• **ESTRATTO DELLA FONTE**
# # # #
Le dimore storiche
print this pageUn modo interessante di raccontare la Trieste ottocentesca è quello di analizzarla, ma soprattutto “viverla”. attraverso le numerose dimore storiche dislocate in tutto il territorio. Esse raccontano il gusto di un epoca, permettendo di “entrare nella storia” e di osservare il tempo come se si fosse fermato. Camminando in uno di questi immensi palazzi, riccamente decorati, non si può fare a meno di indossare i panni di un ricco borghese della metà del XIX secolo e di immaginarsi parte di una città ormai lontana nel tempo.
Oggi passeggiando per la città è possibile osservare numerosi palazzi ed edifici molto diversi per stile e struttura architettonica. Quattro di questi, in particolare, conservano ancora tutti gli arredi e gli oggetti collezionati dagli antichi proprietari, ricchi borghesi ottocenteschi e uomini illustri della città. Le residenze in questione sono Palazzo Revoltella, Villa Sartorio, Casa Scaramangà e Palazzo Morpurgo. Alla lista si aggiunge anche Palazzo Economo che, nonostante sia privo degli arredi interni originali, risulta essere importante testimonianza di una ricca famiglia che, una volta insediata a Trieste, ha contribuito alla grandezza economica e culturale della città.
Le residenze prese in considerazione sono tutte state fatte edificare o ristrutturare, tra gli anni trenta e novanta del XIX secolo, da grandi famiglie borghesi, che si affidarono ai più grandi architetti attivi a Trieste all’epoca.
Il legame dei borghesi ottocenteschi con la città era molto forte, essi stessi dovevano il proprio prestigio all’importanza e alla ricchezza del luogo ove operavano e contribuivano a renderlo grande e a celebrarlo. Quasi tutti lasciarono le proprie dimore e i propri averi in eredità al Comune di Trieste, Pasquale Revoltella ad esempio chiese che il suo palazzo
«porti perennemente il nome Museo Revoltella e che sia giornalmente aperto sotto la disciplina di pubblico accesso»
# # # #
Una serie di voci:
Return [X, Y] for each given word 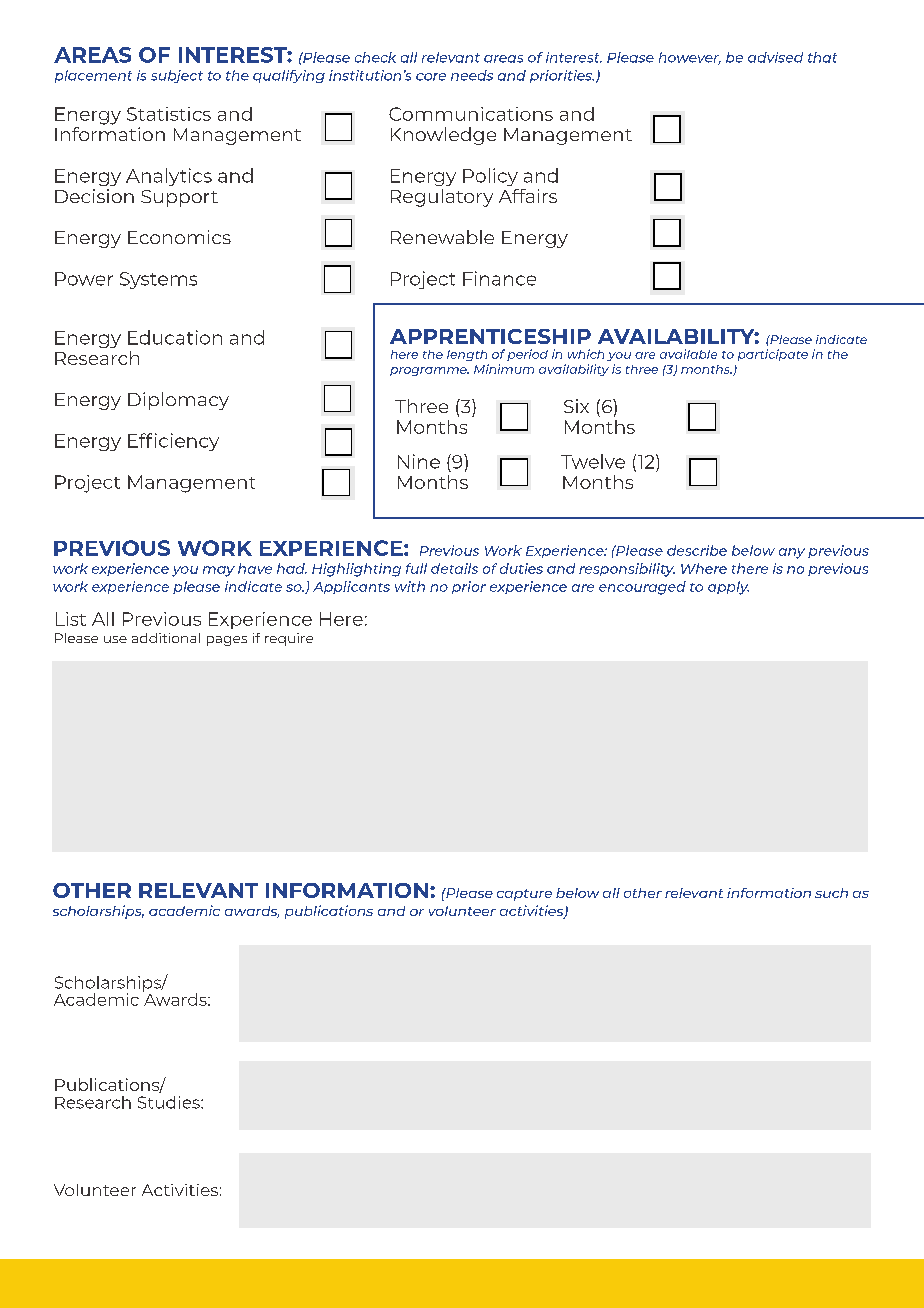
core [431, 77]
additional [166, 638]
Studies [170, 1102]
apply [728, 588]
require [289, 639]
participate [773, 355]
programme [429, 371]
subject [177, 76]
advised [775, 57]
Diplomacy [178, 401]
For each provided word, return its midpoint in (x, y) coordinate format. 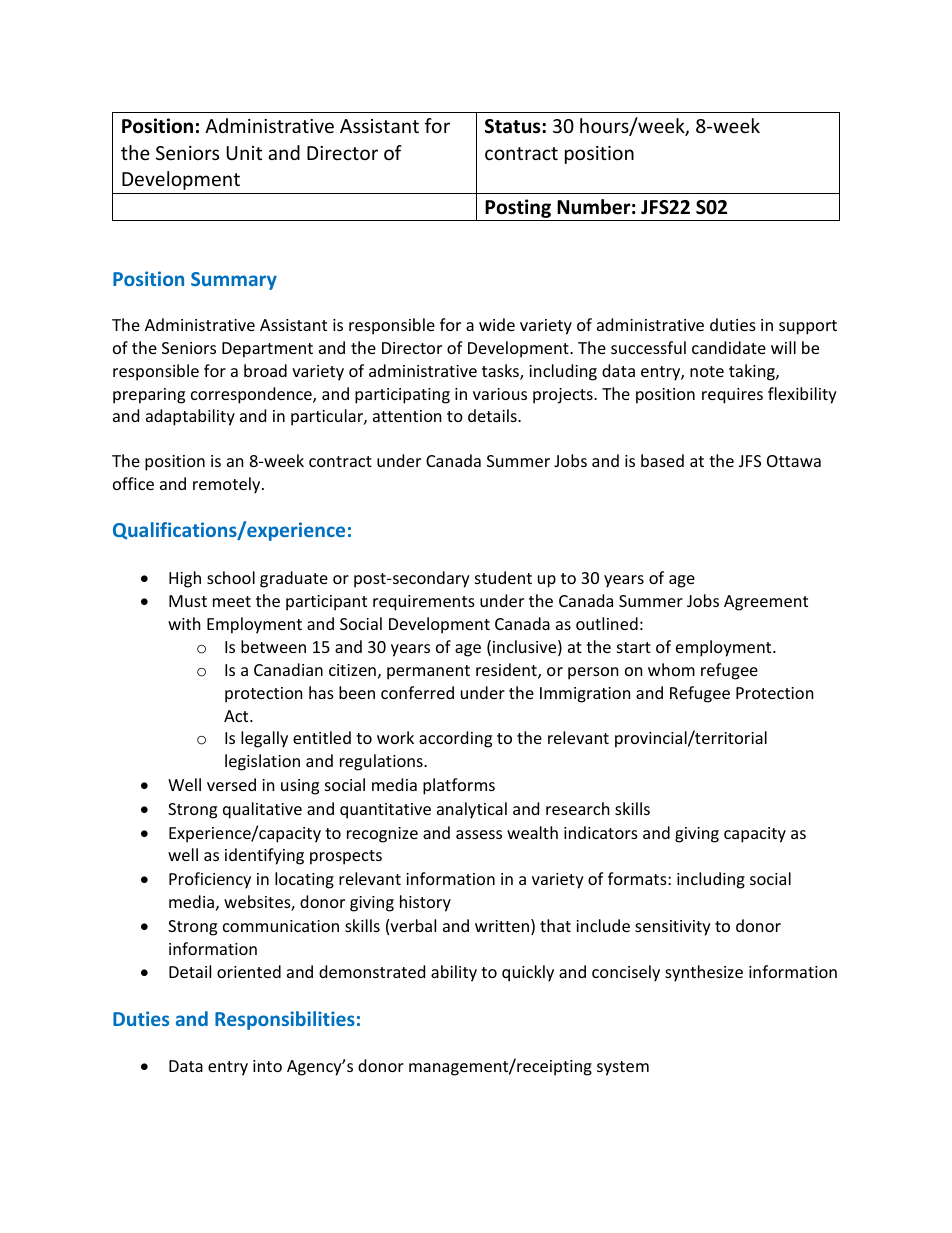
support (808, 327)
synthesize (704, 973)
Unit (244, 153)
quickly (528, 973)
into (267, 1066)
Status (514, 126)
# # # #
• **COMPITI DA SVOLGERE**
**1.** Riporta il passo del testo sulle dimore storiche di Trieste che comincia con "Le dimore storiche" e prosegue fino a "lontana nel tempo.".
**2.** Trascrivi fedelmente le righe dell'elenco che vanno dalla riga contenente "Diplomacy [178, 401]" fino alla fine dell'elenco, estremi inclusi. Lascia fuori le immagini.

• **SOLUZIONI DELL'ESERCIZIO**
**1.**
Le dimore storiche
print this pageUn modo interessante di raccontare la Trieste ottocentesca è quello di analizzarla, ma soprattutto “viverla”. attraverso le numerose dimore storiche dislocate in tutto il territorio. Esse raccontano il gusto di un epoca, permettendo di “entrare nella storia” e di osservare il tempo come se si fosse fermato. Camminando in uno di questi immensi palazzi, riccamente decorati, non si può fare a meno di indossare i panni di un ricco borghese della metà del XIX secolo e di immaginarsi parte di una città ormai lontana nel tempo.

**2.**
Diplomacy [178, 401]
For each provided word, return its midpoint in (x, y) coordinate format. 
support (808, 327)
synthesize (704, 973)
Unit (244, 153)
quickly (528, 973)
into (267, 1066)
Status (514, 126)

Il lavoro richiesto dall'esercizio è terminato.